Polígrafo prolífico, polifacético e incansable polemista, Chesterton era al mismo tiempo un corpulento duende capaz de hipnotizar a una legión de niños en medio de un cumpleaños y, al día siguiente, volverse él mismo
el infante distraído, un entrañable despistado
que llegó a enviar un telegrama a su esposa, inquiriendo: «Estoy en Market Harborough. ¿En dónde debería estar?», pues nunca llevaba bitácora específica de sus actividades, citas o pendientes.
Tanta liviandad para tan grande peso: era tan serio como su propia risa, incólume y humorista, polémico y querido. Sobre todo, leído.
Superhéroe Chesterton escribió más de cien libros, contribuyó con textos en otras dos centenas de títulos, firmó cientos de poemas, cinco novelas ejemplares y doscientos cuentos literarios.
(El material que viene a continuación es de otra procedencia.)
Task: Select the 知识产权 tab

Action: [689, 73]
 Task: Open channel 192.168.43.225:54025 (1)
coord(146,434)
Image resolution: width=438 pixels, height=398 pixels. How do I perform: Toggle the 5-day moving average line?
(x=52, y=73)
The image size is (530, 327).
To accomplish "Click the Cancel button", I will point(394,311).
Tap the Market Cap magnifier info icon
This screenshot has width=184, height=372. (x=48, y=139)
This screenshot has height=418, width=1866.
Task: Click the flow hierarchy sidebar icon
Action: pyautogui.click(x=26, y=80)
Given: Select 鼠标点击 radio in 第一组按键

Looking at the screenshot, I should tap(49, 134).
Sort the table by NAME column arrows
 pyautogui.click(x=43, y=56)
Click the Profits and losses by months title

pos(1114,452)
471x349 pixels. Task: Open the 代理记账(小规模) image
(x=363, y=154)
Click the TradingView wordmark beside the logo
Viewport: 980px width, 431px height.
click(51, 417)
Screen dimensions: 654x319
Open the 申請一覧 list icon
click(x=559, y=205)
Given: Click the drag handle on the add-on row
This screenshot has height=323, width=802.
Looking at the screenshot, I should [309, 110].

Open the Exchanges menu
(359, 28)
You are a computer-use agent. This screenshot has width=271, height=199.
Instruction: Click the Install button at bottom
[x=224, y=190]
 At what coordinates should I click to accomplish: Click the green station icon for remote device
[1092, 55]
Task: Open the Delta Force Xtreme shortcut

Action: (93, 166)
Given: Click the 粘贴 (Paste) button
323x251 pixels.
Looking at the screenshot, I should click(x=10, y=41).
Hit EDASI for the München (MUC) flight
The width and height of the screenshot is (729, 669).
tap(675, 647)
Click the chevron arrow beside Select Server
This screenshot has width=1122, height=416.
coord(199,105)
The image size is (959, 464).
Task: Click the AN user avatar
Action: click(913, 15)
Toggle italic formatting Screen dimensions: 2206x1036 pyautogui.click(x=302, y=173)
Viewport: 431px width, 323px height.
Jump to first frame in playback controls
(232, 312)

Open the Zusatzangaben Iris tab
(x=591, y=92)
Además, escribió alrededor de cuatro mil ensayos en periódicos, durante treinta años consecutivos en su columna del Illustrated London News y trece años de columna semanal de la más pura agua del azar en el Daily News.
Es más, editó su propio periódico semanal y muchos de sus mejores párrafos los escribió en andenes de estaciones donde perdía constantemente su tren, o en bancas de apacibles parques por donde SuperChesterton se dejaba perder los rumbos de sus días.
El impacto de sus obras
Uno de sus libros removió de raíz el ateísmo de
C. S. Lewis y lo condujo al cristianismo creyente; una de sus novelas inspiró la independencia de Irlanda
que enarbolara Michael Collins; uno de sus ensayos motivó los empeños de Mahatma Gandhi para su nada violento movimiento por la liberación de la India del dominio colonial británico, y más de uno de sus ensayos han despertado razones e inquietudes en no pocos pensadores de prestigio.
Sus novelas han destilado admiración, filiación y continuidad en prosas de altos vuelos: de Borges a García Márquez, de Hemingway
a Orson Welles, pasando por W. H. Auden y Agatha Christie.
Todos chestertonianos en cuanto quedamos inoculados por su ingenio, imantados por su magia verbal, pues como dijo T. S. Eliot, «Chesterton merece el reclamo permanente de nuestra lealtad». Todos chestertonianos en cuanto el enrevesado paisaje de nuestra realidad incomprensible, nos obliga a soñar la llegada milagrosa de un Príncipe Pensador que viene al rescate entre el hielo seco que envuelve sus párrafos perfectos.
Dice Alberto Manguel que «al leer a Chesterton nos embarga una peculiar sensación de felicidad», no dejaba de destilar en sus lectores una savia reconfortante para la reflexión y los contrastes.